The acoustic layer provided by the three spatially dispersed CDs emanating from three sets of active stereo speakers sets up a compositional web, which the other instrumental, vocal and theatrical elements are woven into and relate to each other in various ways. This is because even the parts which are performed live – however different the may have been designed in material and form of notation – have (in contrast to Cage’s simultaneous pieces) been conceptualised from the beginning in relation to each other and attuned to each other in various ways with regard to their dramaturgy and tonality. Hence the simultaneity achieved is situated in a field of tension between an autonomy of synchronously running structures on the one hand and a compositional plan on the other, which has always envisioned the sum of these structures as a whole, despite their autonomy.
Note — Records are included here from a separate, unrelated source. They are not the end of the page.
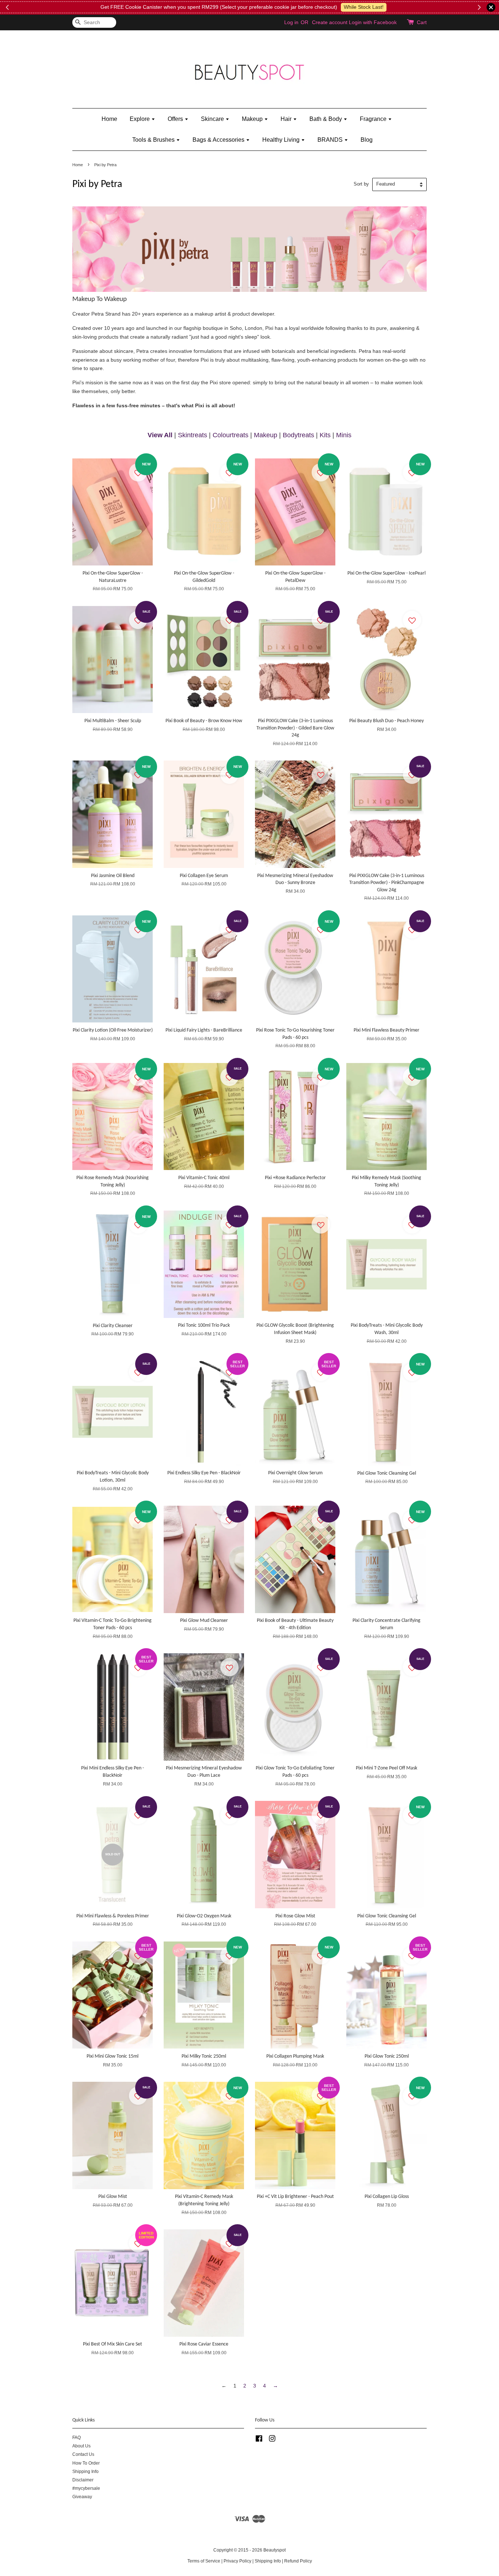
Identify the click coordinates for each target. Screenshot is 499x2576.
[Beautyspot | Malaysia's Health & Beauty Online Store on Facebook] (259, 2440)
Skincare (213, 119)
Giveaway (82, 2496)
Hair (287, 119)
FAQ (76, 2437)
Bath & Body (326, 119)
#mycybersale (86, 2488)
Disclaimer (83, 2479)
Volumen 1 will have to be performed as a kind of overture in the foyer of the theatre in a full production of Das Konvolut. The spatial arrangement of the different levels in a foyer adds a further aspect to the simultaneity: the total result takes shape in different ways depending on where one is situated as an audience member. If one decides to stand next to the singer for the whole duration of the piece, one will predominantly experience a scenic monodrama with instrumental accompaniment. If one finds oneself nearer to the percussionist, one would perceive the event more as a solo concert for percussion and chamber ensemble, in which the singer is merely integrated as an added timbre, etc.
The different aesthetic elements, out of which this first ‘Volume n’ of the Konvolut is constructed, are not at least sketches, which can be developed further in various ways in forthcoming volumes.
Volumen 2 of the Konvolut is a sequence of small music-theatrical sketches or studies, while Volumen 3 contains amongst other things a veritable opera – my thirteen-minute long La Didone abbandonata. Volumen 1–3 could – according to my current plans – be the first part of the final project. Then there would be an interval, during which Volumen 4 could be played: this part is a pure noise composition for percussionists and CDs entitled Holzstück I–IV [Wood Piece I–IV]. Like the opening Volumen 1 this volume could be performed in the foyer. The ensuing second part of the evening (presumably Volumen 5–7) is not even at a conceptual stage. So we are talking about a work in progress, which is completely open ended. Its dramaturgy thus corresponds to the chosen form of documentation and notation of the ‘Konvolut’. Where and to what extent this is going to grow unchecked is entirely open at this stage.
(Translation: David Roesner)
Note
1. “Wenn er verlegen war irgendwie, fing er auch an zu stottern, oder so. […] Er konnte manche Sätze nicht sagen: Für ‘Brötchen’ hat er dann ‘Brönnchen’ gesagt”.
2. The German word ‘Konvolut’, from lat. Convolutum = ‘rolled up’ has no direct equivalent in English. It refers to a bundle of different heterogeneous documents, which may consist of different media (note from the translator).